Lent – Day 3

Still thinking, still considering, still realizing that I can dig deeper to uncover what I need to change. I remained silent long enough to come to a new understanding in one endeavor, and that served me better than speaking before I knew the true dynamics of the situation. Amazing. And yet we rush around thinking the more we do the better we’ll be, the more we say the smarter we’ll appear; but it doesn’t seem to work that way.

So I’m still working on realizing what it is I need to shed, or change. But I notice that the more I rest in that realization period, the more I observe what I am doing or how I am presenting myself, that I am adjusting my behavior. It might be something subtle, (and certainly didn’t include the two filled doughnuts), it might even be unconscious on my part, but it does take place.

I think realization and awareness are closely linked. They overlap to some degree, though I want to explore the awareness phase in more detail beginning Monday. It’s difficult in this day to not feel the need to accomplish, to get to a finish line. Only when you realize that we all have the same finish line does that need to race to it begin to diminish. Only then do you begin to feel the true joy of the current moment.

J

Lent – Wednesday week 6

Nothing new.

Sometimes we strive to learn something new, do something different, stretch ourselves, our capabilities, expand… well, you get the picture.

Today, rest in routine. Focus on just being and not having to be something new and improved. I read once, I think it was a Buddhist practice, about doing the dishes and focusing on just doing the dishes. Nothing more. Not what you were going to do next, or how you felt about doing them. Just focus on the doing.

And I think a Christian adaptation added ‘for God’ to the mix, so that each little thing you did, you did ‘for God.’

Either way, focusing on the task at hand and nothing more is just a way to stay in the present moment. To not worry about what comes next.

I pray that this moment consumes my attention; that I am empty of all thought of what’s next on the list. The list is one. Always.

And in concentrating on the one, our senses are heightened toward the one, the creator.

Entering the now

It’s the first Sunday of Lent and if you’re following my Lenten journal, I hope you you took the last few days to rest and listen to your inner self. In a distracted world it is too easy to lose touch with what guides you.

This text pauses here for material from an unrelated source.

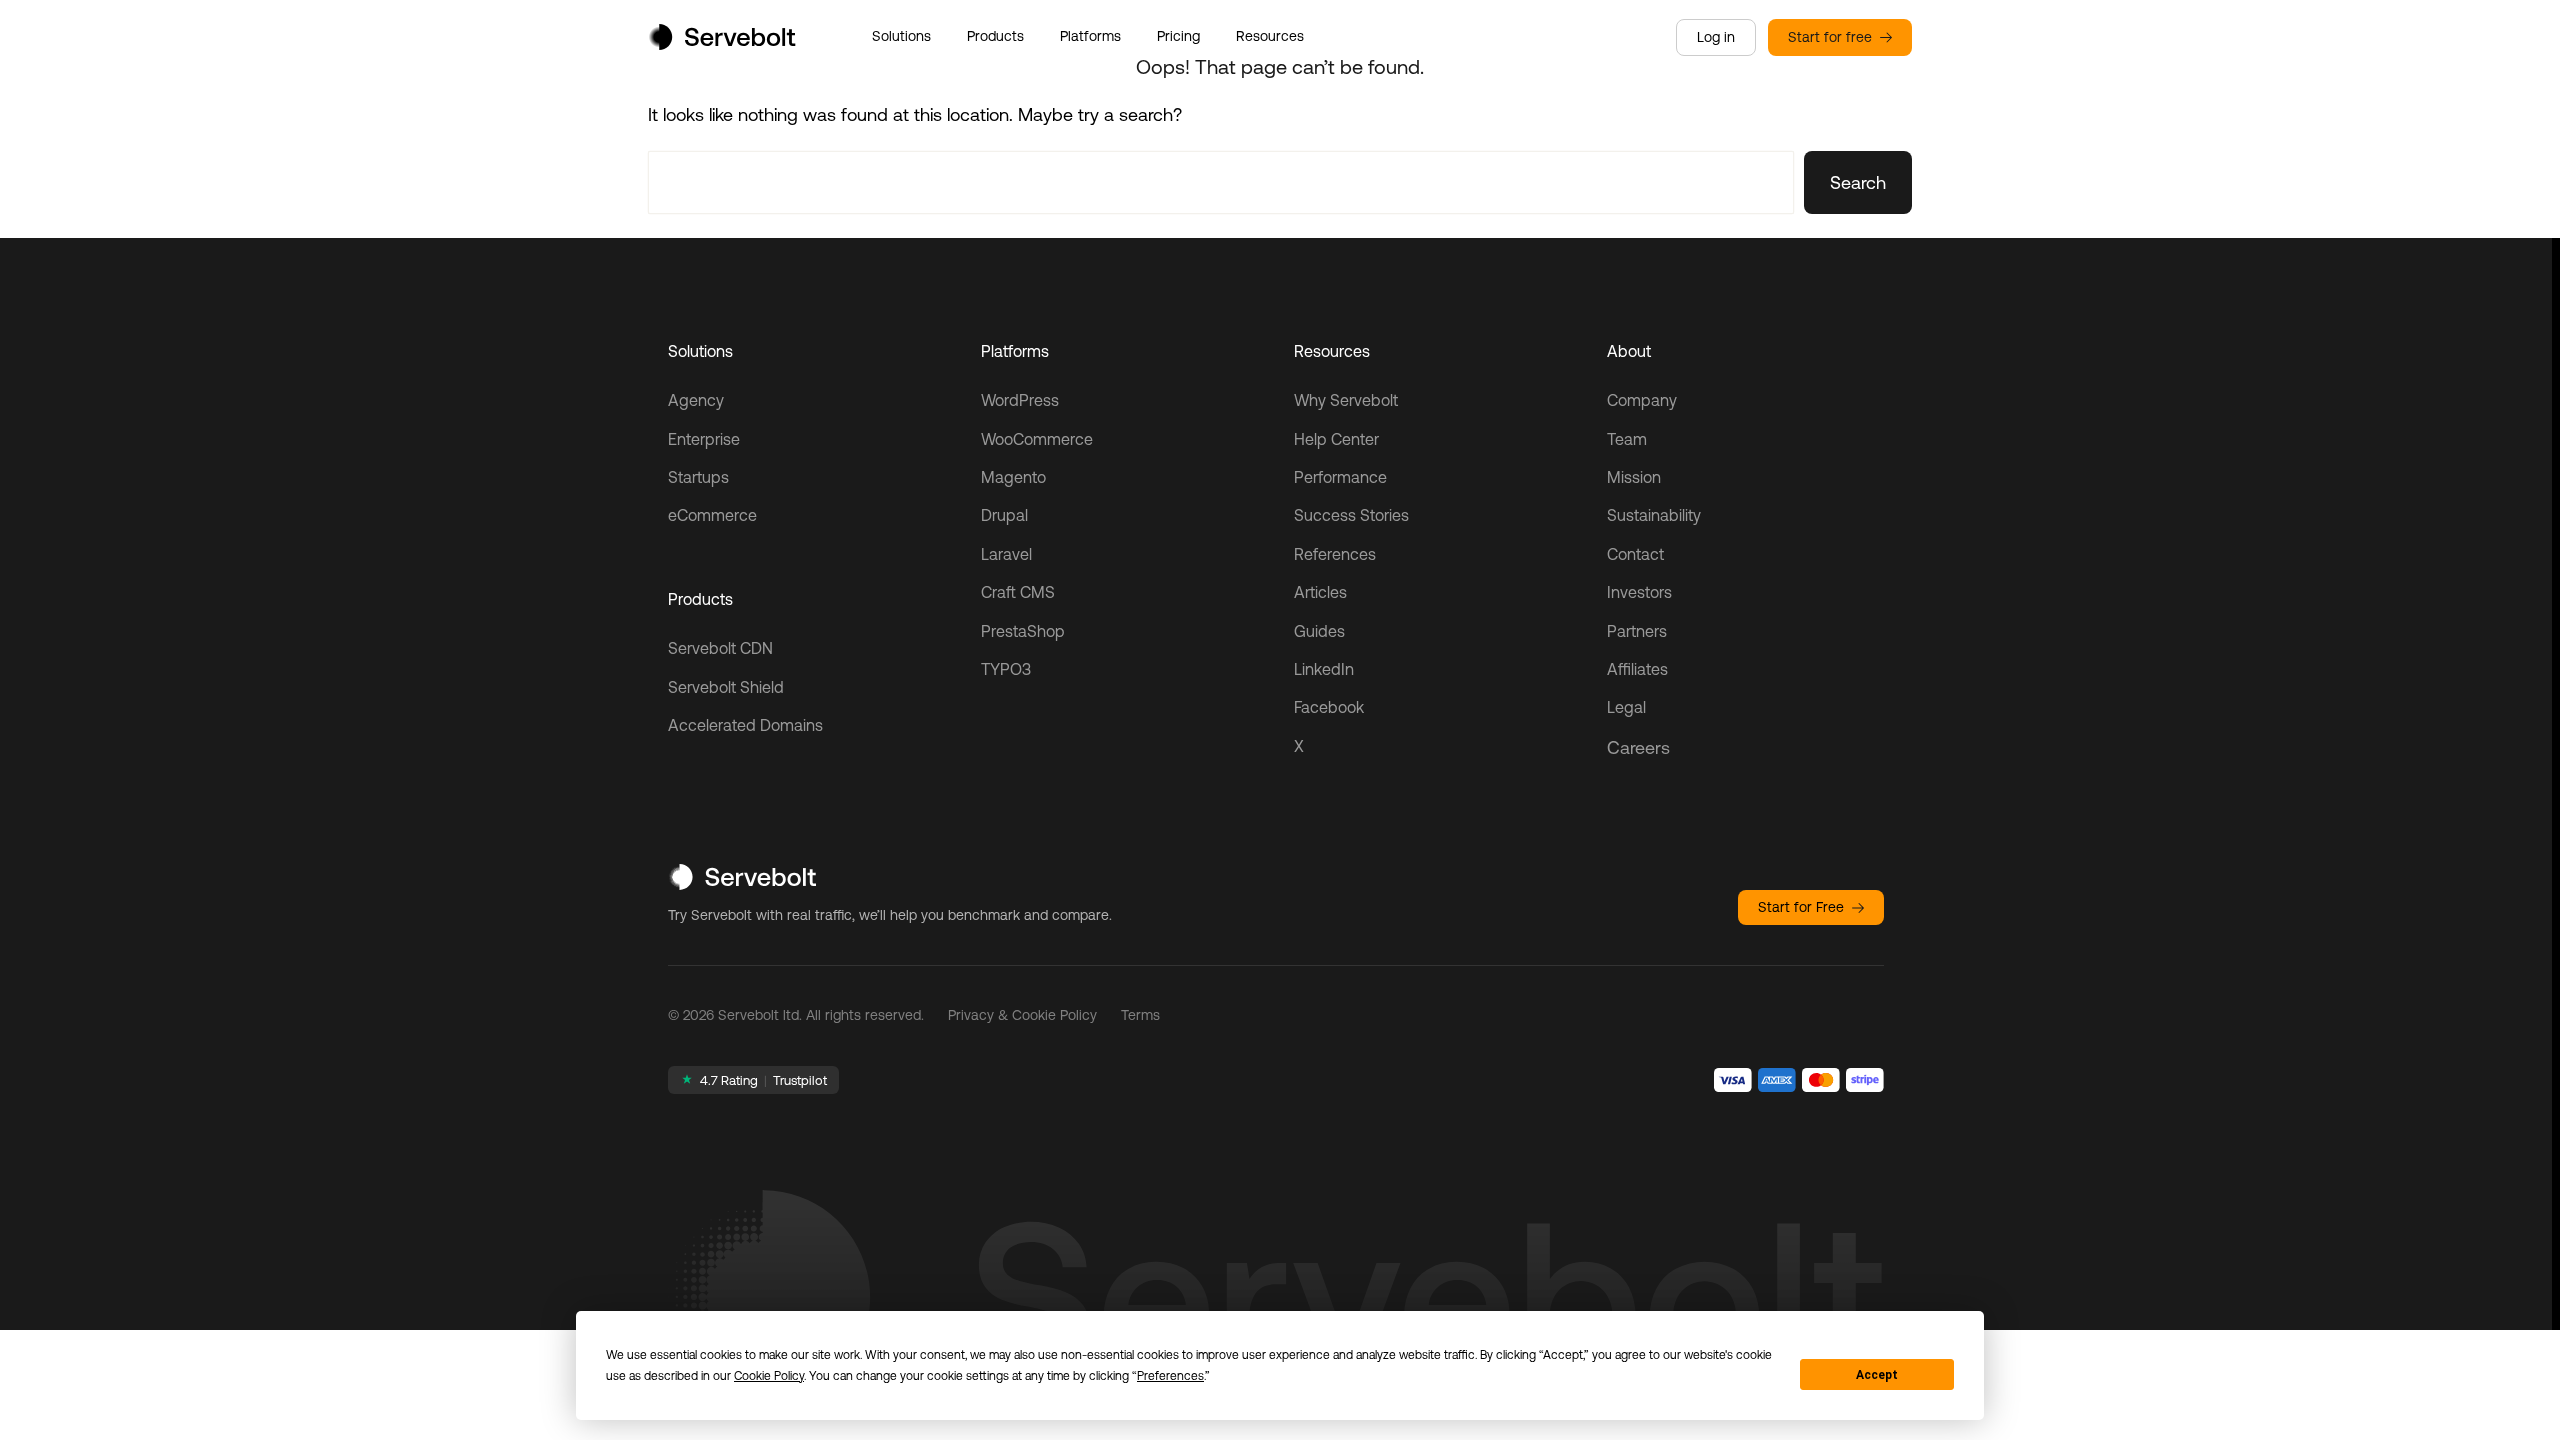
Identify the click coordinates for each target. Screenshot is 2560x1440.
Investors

This past week we have been inundated with conflicting news – the tragedy in Japan, March madness, Spring Training and multi-million dollar contract negotiations (or the lack thereof), and conflict in other parts of the world. Makes you think two different things: ‘Glad it’s not me,’ and ‘Wish it were me.’ The question becomes, ‘What really matters?’ If you’ve been fortunate to live through a disaster (in the instance where you experienced one), you’ll understand that in the immediate aftermath the only things that matter, and that you are thankful for, are your own safety and the safety of those dearest to you. Everything else shrinks to triviality.

I think if you live in the moment, that is one of its blessings. Things that seemed important shrink into insignificance. There is only now. Not yesterday. Not tomorrow. My heart aches at the tragedies occurring around the world and I become less interested in the plights of the rich trying to become richer; yet, no matter our standing, we cannot avoid life and all of its beauty, wonder, and danger.

To live now is to accept that, and to cherish all your interactions, whether they are as simple as raking leaves with a loved one nearby, or as complicated as negotiating peace between parties whose focus is only on themselves. Each moment you can choose your response. But only if you are aware of the opportunity.